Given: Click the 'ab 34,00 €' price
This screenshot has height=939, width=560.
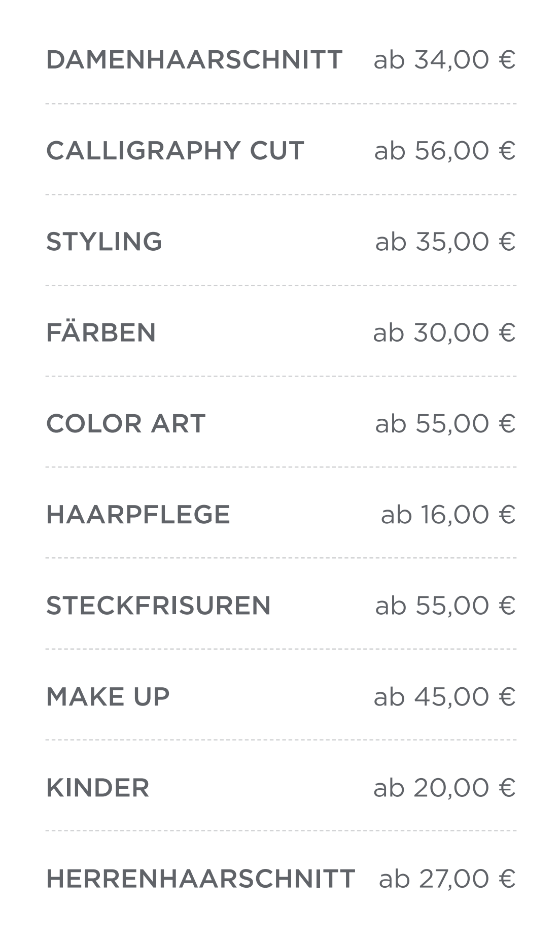Looking at the screenshot, I should point(444,60).
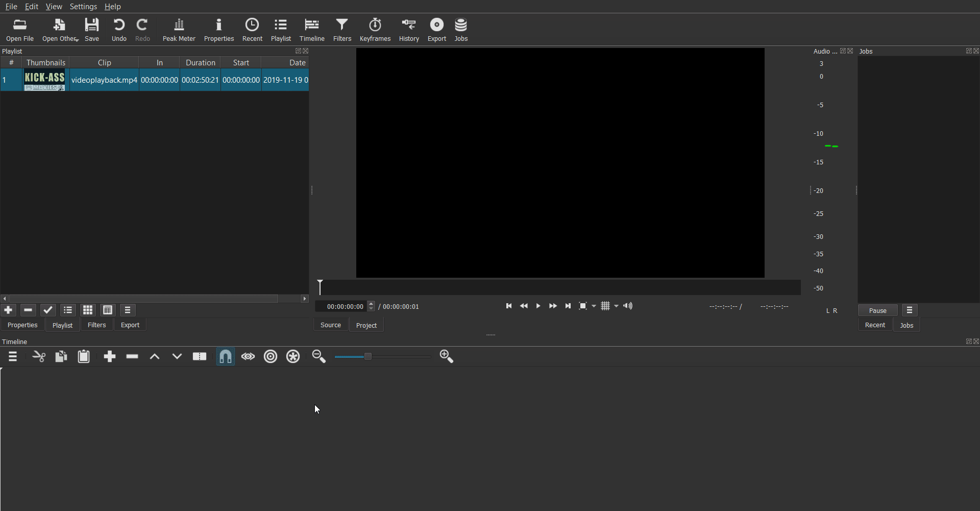This screenshot has width=980, height=511.
Task: Switch to the Project tab
Action: pyautogui.click(x=366, y=325)
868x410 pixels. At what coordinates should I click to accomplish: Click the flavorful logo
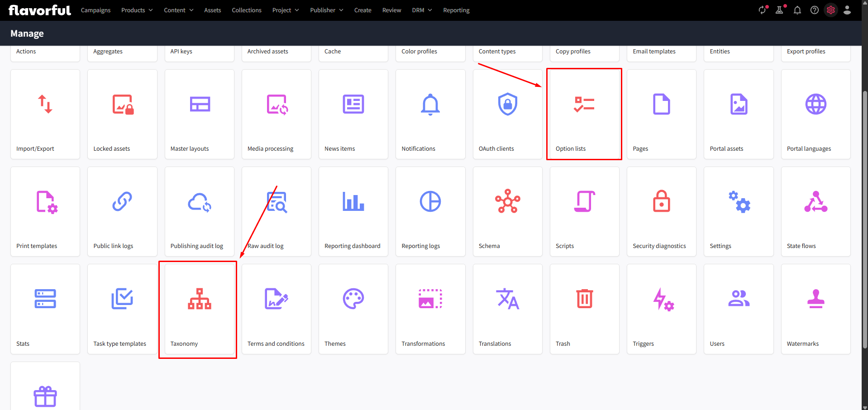[40, 10]
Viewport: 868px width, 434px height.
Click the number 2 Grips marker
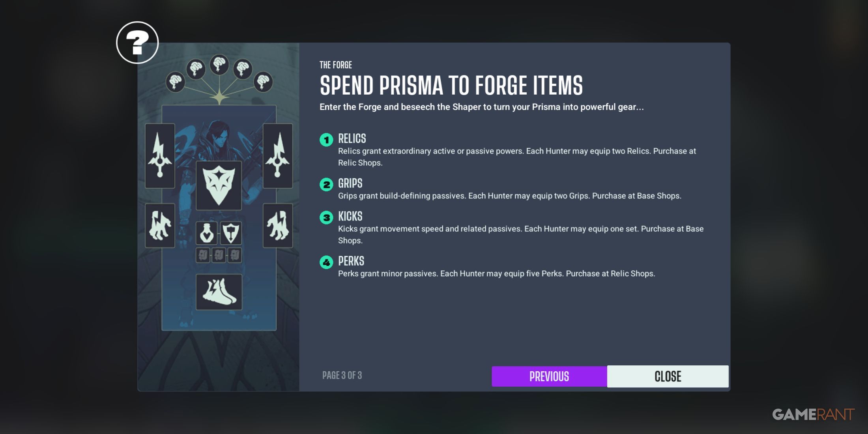point(326,184)
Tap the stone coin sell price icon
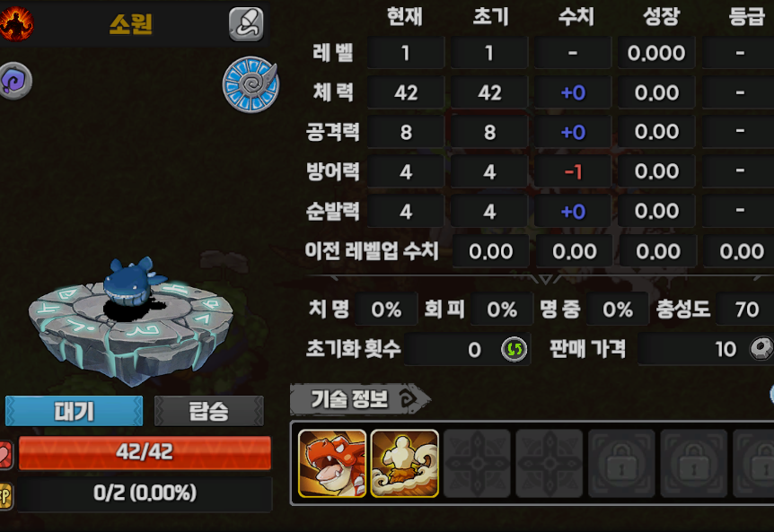 tap(761, 349)
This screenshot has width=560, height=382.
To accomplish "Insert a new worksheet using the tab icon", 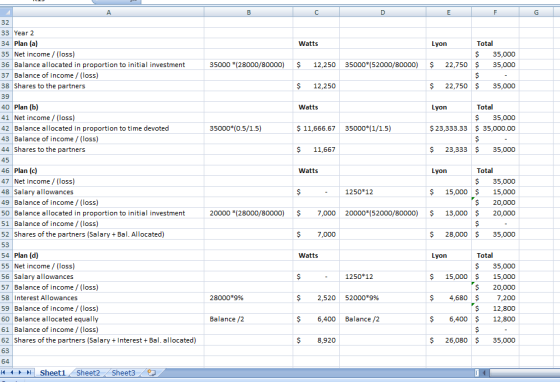I will (x=151, y=373).
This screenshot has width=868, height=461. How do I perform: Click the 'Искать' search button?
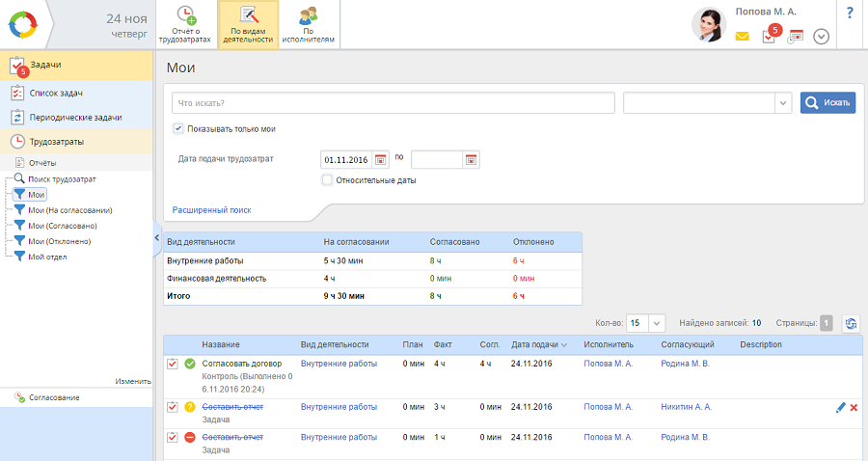click(x=827, y=103)
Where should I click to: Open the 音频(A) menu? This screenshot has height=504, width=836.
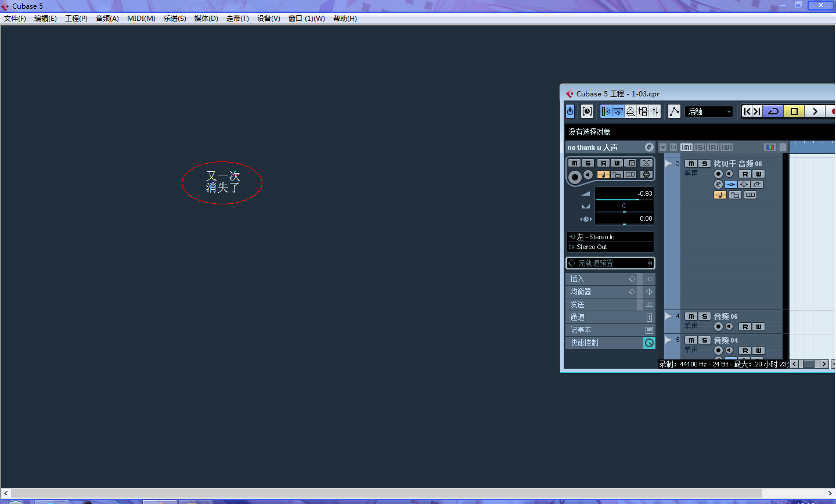coord(107,19)
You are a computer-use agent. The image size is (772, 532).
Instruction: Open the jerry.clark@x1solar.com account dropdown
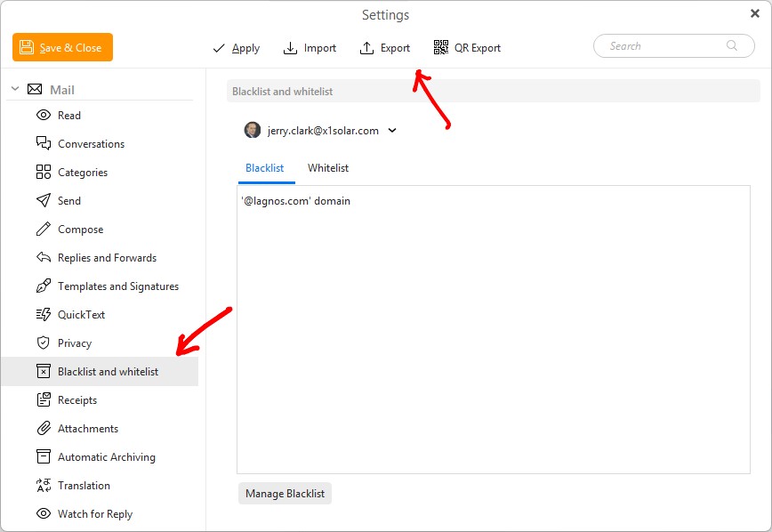coord(392,131)
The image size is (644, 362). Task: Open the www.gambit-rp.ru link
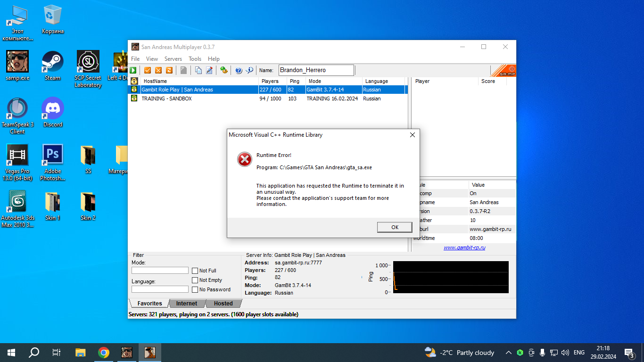pyautogui.click(x=464, y=247)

## TASK REQUIREMENTS
Leave the pictures out and output exactly the lines above, from the start of the listing through the line with "This screenshot has width=560, height=382.".

## RESPONSE BELOW
Given: Click the 'ab 34,00 €' price
This screenshot has height=939, width=560.
Looking at the screenshot, I should point(444,60).
This screenshot has width=980, height=511.
Task: Switch to the Project tab
Action: pyautogui.click(x=366, y=325)
868x410 pixels. At what coordinates should I click to accomplish: Click the flavorful logo
[40, 10]
Viewport: 868px width, 434px height.
Click the number 2 Grips marker
point(326,184)
Tap the stone coin sell price icon
 tap(761, 349)
This screenshot has width=560, height=382.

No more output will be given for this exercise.